EXERCISE OBJECTIVE – Reproduce the records that follow exactly as they are written.

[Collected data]

------------

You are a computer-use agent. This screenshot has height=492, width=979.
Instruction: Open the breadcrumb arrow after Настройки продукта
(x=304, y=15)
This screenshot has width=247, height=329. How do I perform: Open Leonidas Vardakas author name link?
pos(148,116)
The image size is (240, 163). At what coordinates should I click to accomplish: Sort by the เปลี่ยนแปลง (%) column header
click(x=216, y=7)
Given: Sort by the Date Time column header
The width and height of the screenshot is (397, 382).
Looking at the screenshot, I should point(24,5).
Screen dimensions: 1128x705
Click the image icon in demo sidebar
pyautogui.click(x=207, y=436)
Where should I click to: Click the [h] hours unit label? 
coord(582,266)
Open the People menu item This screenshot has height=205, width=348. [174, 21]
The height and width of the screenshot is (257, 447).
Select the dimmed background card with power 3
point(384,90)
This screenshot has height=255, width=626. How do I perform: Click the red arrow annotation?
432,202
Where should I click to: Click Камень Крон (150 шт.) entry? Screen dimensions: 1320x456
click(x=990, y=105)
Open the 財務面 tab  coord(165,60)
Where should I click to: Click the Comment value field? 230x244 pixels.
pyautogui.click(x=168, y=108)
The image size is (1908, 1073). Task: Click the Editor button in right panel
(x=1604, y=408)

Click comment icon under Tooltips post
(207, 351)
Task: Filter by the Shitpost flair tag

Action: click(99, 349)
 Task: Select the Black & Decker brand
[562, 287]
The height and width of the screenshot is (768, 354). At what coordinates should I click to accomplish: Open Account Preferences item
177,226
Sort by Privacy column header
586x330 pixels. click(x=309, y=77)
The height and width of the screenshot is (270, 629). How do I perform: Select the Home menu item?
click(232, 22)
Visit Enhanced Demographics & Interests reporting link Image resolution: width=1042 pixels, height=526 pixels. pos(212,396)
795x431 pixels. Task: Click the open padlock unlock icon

------------

YOUR RESPONSE –
You are a computer-use agent. This screenshot has height=492, width=979.
Instruction: Open the breadcrumb arrow after Настройки продукта
(x=304, y=15)
This screenshot has width=247, height=329. How do I perform: Open Leonidas Vardakas author name link?
pos(148,116)
The image size is (240, 163). At what coordinates should I click to accomplish: Sort by the เปลี่ยนแปลง (%) column header
click(x=216, y=7)
Given: Sort by the Date Time column header
The width and height of the screenshot is (397, 382).
Looking at the screenshot, I should point(24,5).
Screen dimensions: 1128x705
Click the image icon in demo sidebar
pyautogui.click(x=207, y=436)
Where should I click to: Click the [h] hours unit label? 
coord(582,266)
Open the People menu item This screenshot has height=205, width=348. [174, 21]
The height and width of the screenshot is (257, 447).
Select the dimmed background card with power 3
point(384,90)
This screenshot has height=255, width=626. How do I perform: Click the red arrow annotation?
432,202
Where should I click to: Click Камень Крон (150 шт.) entry? Screen dimensions: 1320x456
click(x=990, y=105)
Open the 財務面 tab  coord(165,60)
Where should I click to: Click the Comment value field? 230x244 pixels.
pyautogui.click(x=168, y=108)
The image size is (1908, 1073). Task: Click the Editor button in right panel
(x=1604, y=408)

Click comment icon under Tooltips post
(207, 351)
Task: Filter by the Shitpost flair tag

Action: click(99, 349)
 Task: Select the Black & Decker brand
[562, 287]
The height and width of the screenshot is (768, 354). At what coordinates should I click to accomplish: Open Account Preferences item
177,226
Sort by Privacy column header
586x330 pixels. click(x=309, y=77)
The height and width of the screenshot is (270, 629). How do I perform: Select the Home menu item?
click(232, 22)
Visit Enhanced Demographics & Interests reporting link Image resolution: width=1042 pixels, height=526 pixels. pos(212,396)
795x431 pixels. Task: Click the open padlock unlock icon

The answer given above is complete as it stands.